On m’objectera peut-être que les œuvres dites classiques ont, en tout pays, ce privilège de reluire toujours d’un éclat nouveau après les rayonnements plus vifs, mais passagers, qui de temps à autre les éclipsent. Je ne le nie pas ; et ce fait serait bien de nature à faire imaginer que certaines œuvres, par leur accord singulier avec le fond peu changeant d’une race, d’une nation ou d’une civilisation, sont comparables à certains procédés industriels, par exemple la fabrication du pain ou la construction des murailles, qui, répondant parfaitement à des besoins primitifs, très simples et très permanents, sont destinées à être d’un emploi perpétuel, — ou bien à certaines formules scientifiques, la loi de l’attraction newtonienne, notamment, qui, exprimant l’ajustement le plus parfait possible de l’esprit humain, du langage humain, à la réalité extérieure, sont pareillement destinés à se répandre par les progrès de l’instruction aussi longtemps que le cerveau de l’homme persistera avec ses traits spécifiques.
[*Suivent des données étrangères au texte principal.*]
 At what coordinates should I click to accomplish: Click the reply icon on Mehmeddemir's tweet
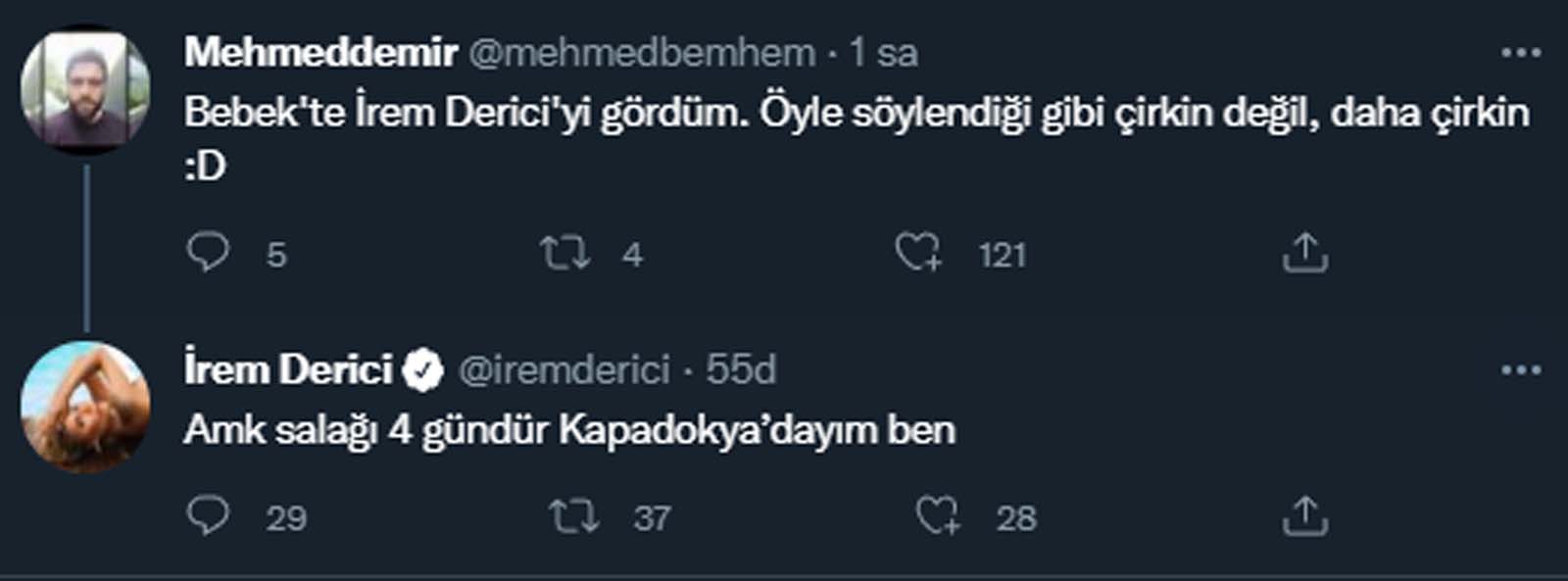209,254
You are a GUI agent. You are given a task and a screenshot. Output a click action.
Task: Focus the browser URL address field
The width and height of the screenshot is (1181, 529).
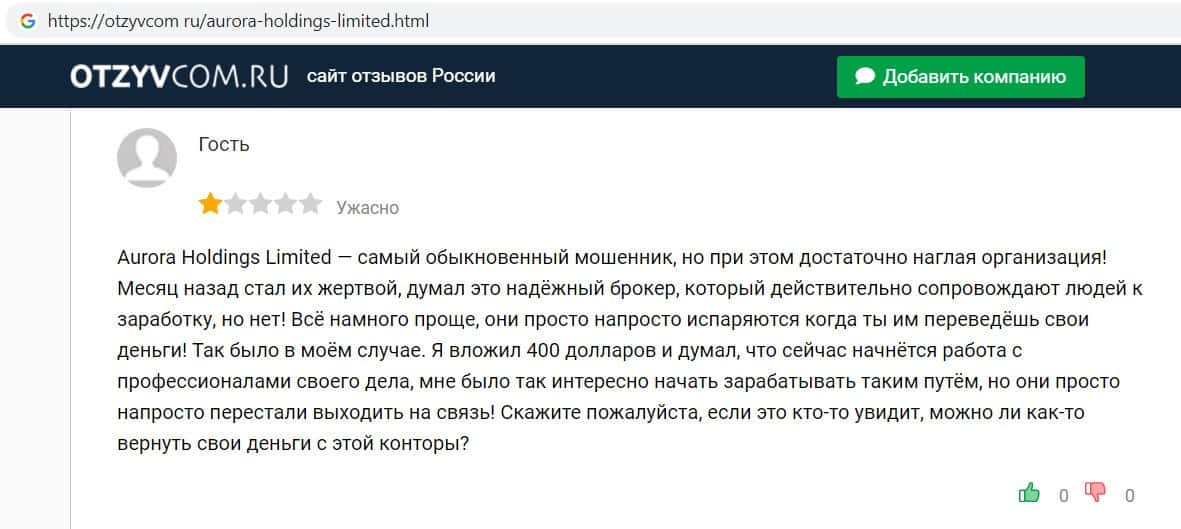click(x=239, y=20)
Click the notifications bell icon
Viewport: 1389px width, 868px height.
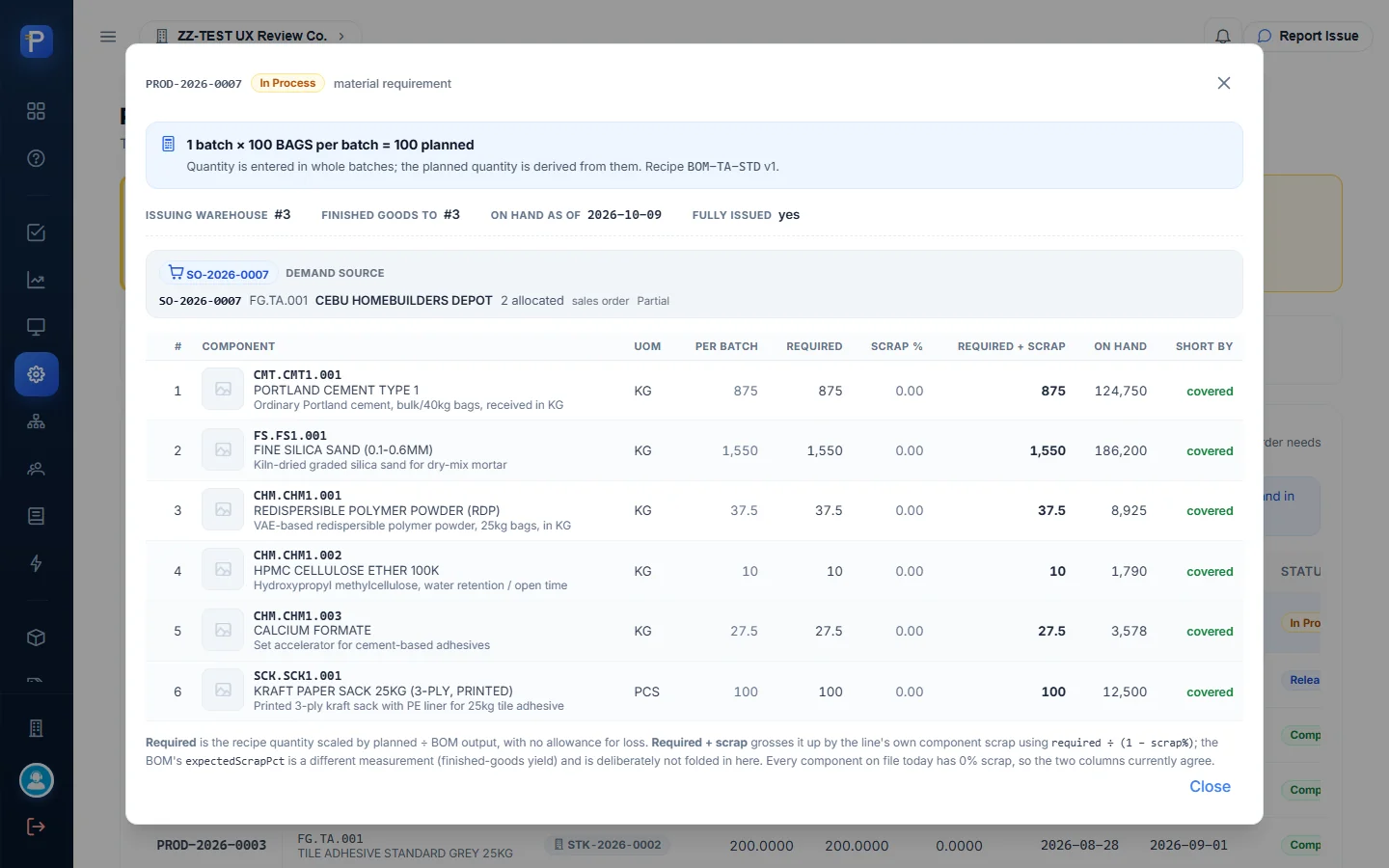tap(1222, 36)
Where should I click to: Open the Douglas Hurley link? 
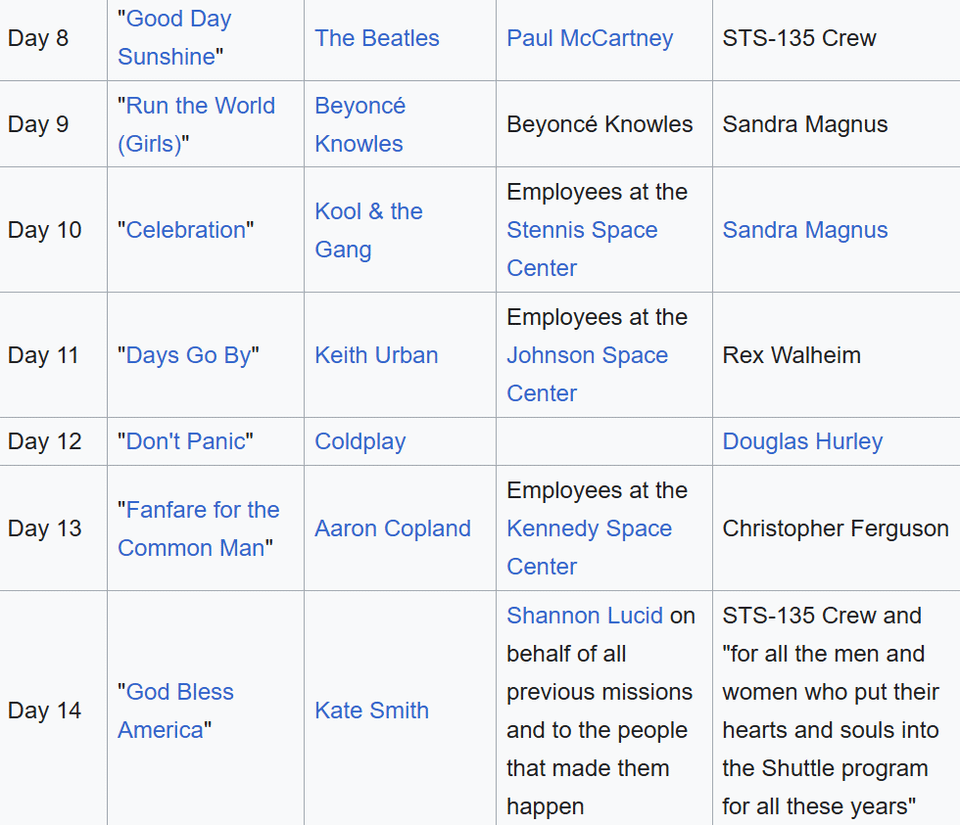802,441
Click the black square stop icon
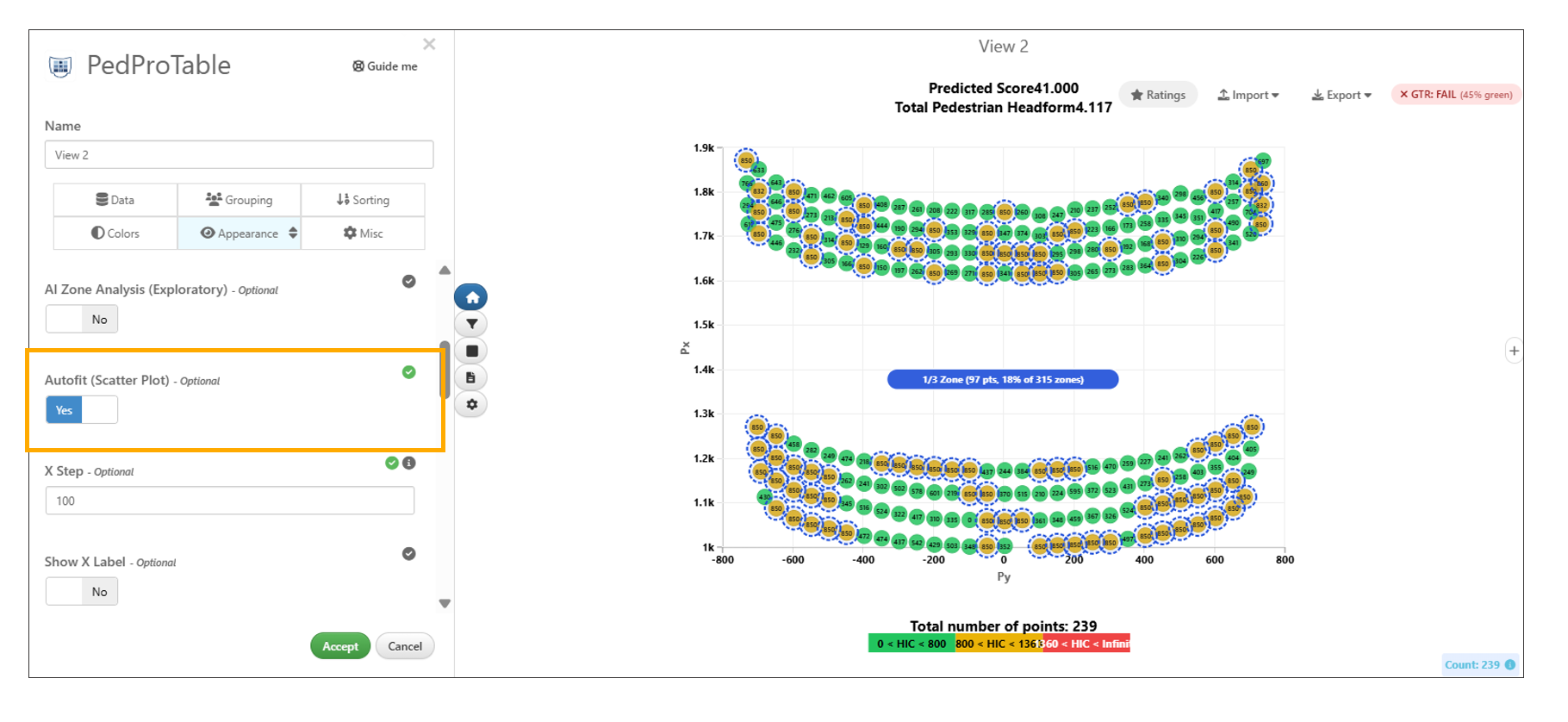The width and height of the screenshot is (1568, 722). click(471, 351)
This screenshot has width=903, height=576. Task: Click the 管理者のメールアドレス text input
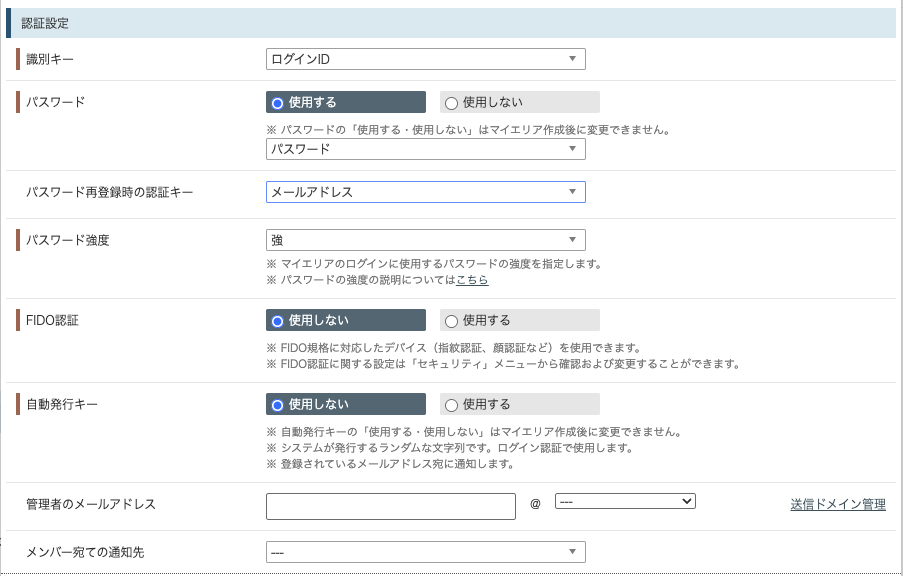coord(391,506)

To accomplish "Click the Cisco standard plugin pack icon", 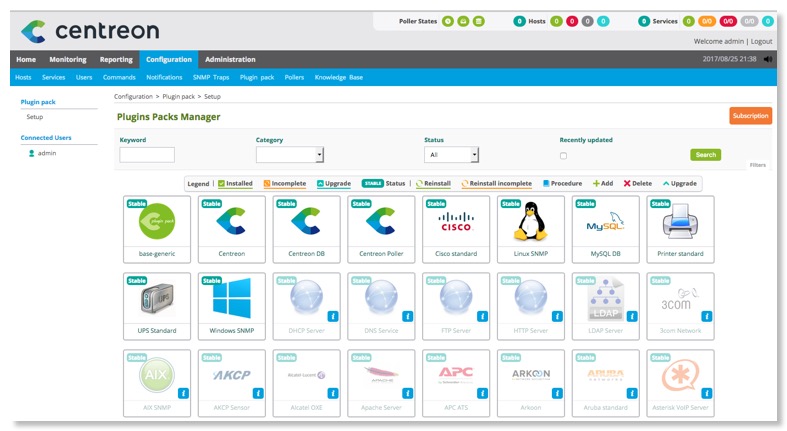I will 455,223.
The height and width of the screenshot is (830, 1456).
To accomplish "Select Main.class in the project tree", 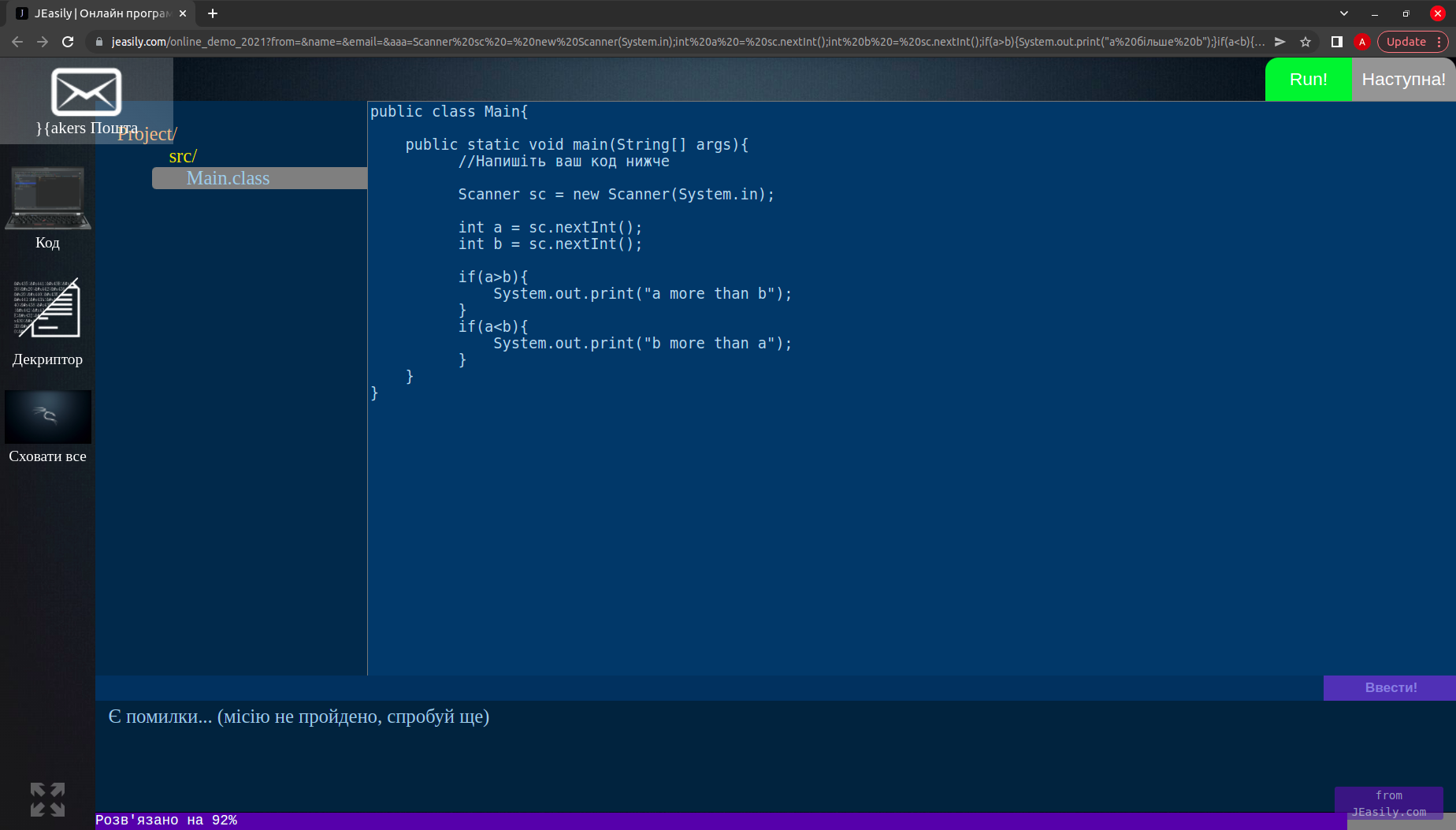I will (x=228, y=178).
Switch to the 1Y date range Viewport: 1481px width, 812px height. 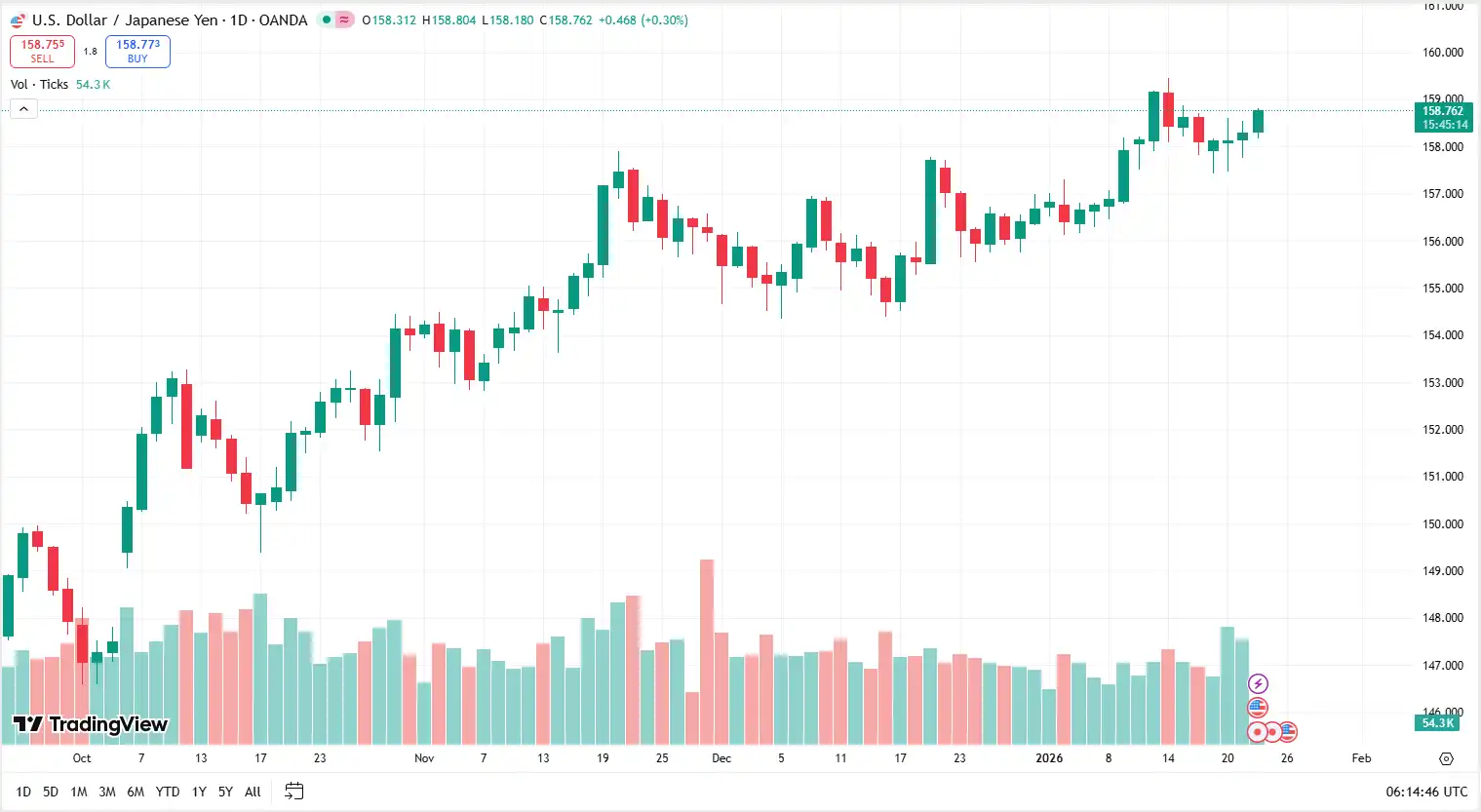pos(198,792)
Mais cette remarque n’ôterait rien à la vérité du contraste signalé

  1. Les outils, les procédés de l’industrie passent et se remplacent, mais les besoins auxquels ils répondent demeurent toujours : besoin de s’alimenter, de se vêtir, de s’abriter, etc. Au contraire, les besoins supérieurs et artificiels, vraiment sociaux, auxquels répond l’art, passent et s’en vont, mais les types artistiques restent, et servent ensuite à d’autres fins. Eu cela encore l’art ressemble à la vie.